Underworld Economics, Cleaned up and Formalized

Peter Dorman has a great post up explaining why market economies have tendency towards underconsumptionism, a position which Keynes called "underworld" economics, but which he identified as being closely related to his own thinking.

Dorman talks specifically about the problems with Walrasian price setting, and suggests that in the real world firms set quantities and compete for customers on price. He loosense utility maximization assumptions about consumers as well and suggests that if consumers have loyalty to firms that satisfy their quality requirements, firms will invest in more production as way to maintain customers. Dorman writes "This fits with the literature in marketing, which stresses that a sale should always be seen as the opening to future sales and therefore worth a much greater investment than it would justify from a myopic perspective."

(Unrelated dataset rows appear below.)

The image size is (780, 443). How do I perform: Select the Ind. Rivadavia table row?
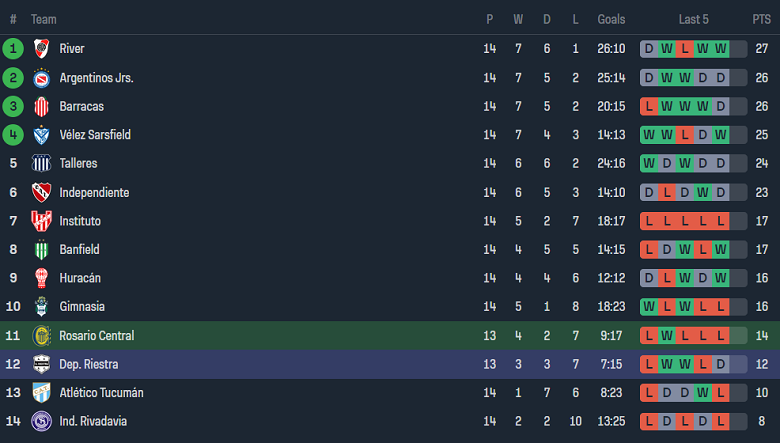point(390,422)
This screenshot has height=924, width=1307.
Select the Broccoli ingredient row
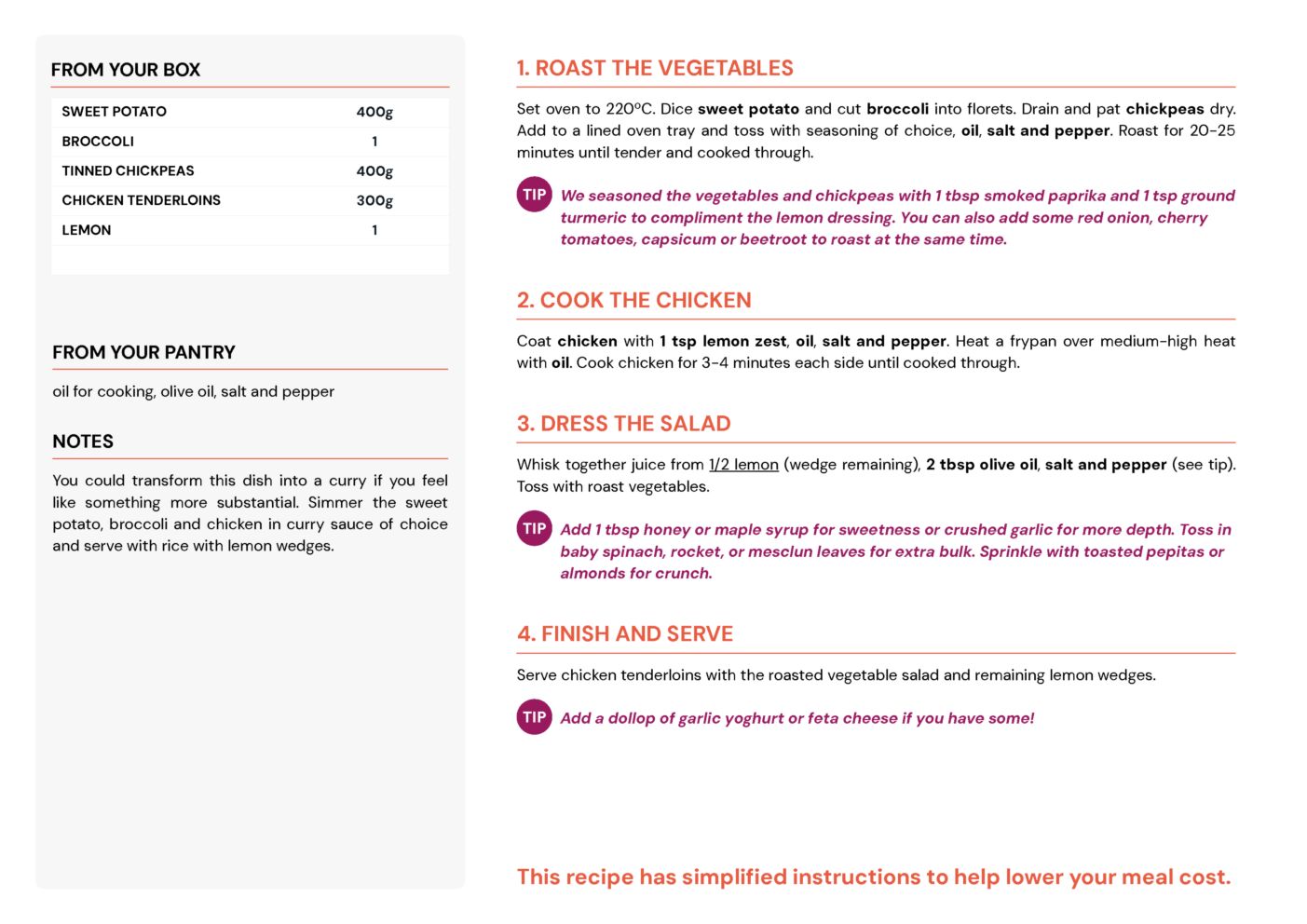click(250, 142)
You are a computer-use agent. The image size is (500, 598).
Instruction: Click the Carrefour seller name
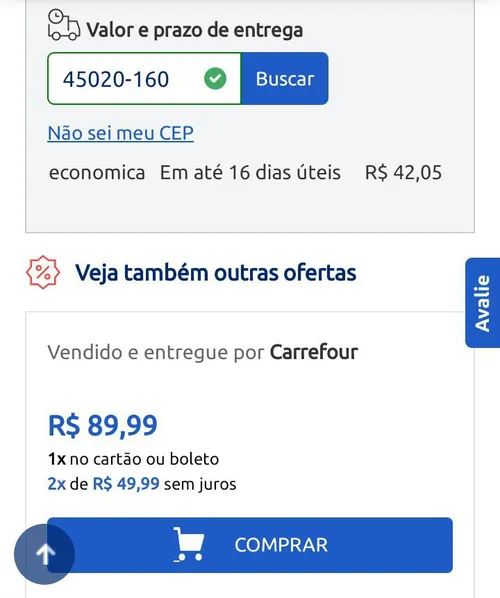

One of the most interesting points that Dorman makes is connecting this argument to the work of Janos Kornai. I first encountered Kornai in the way that I think most people did - as a critic of planned economies in a discussion of comparative economic systems. What a lot of people forget is exactly what Kornai's criticism of planned economies was - the idea was actually not that central planners regularly make disastrous "market process" calculation mistakes (to borrow an Austrian phrase) - it was that planners deliberately underpriced their goods. Central planners, Kornai argued, are price-setters whereas market economy firms are almost always quantity setters and price takers. The result was the socialist "shortage economy" - and the flip side is that the market economy is a "surplus economy". That's not that bad of a problem to have, of course! In all my concerns about demand deficiency, you never see me saying "man - we'd all just be better off under central planning", after all. But it does shed light on the economic problems we do face, which is overproductionism/underconsumptionism to put it crudely - and employment as a function of effective demand to put it a little more respectably.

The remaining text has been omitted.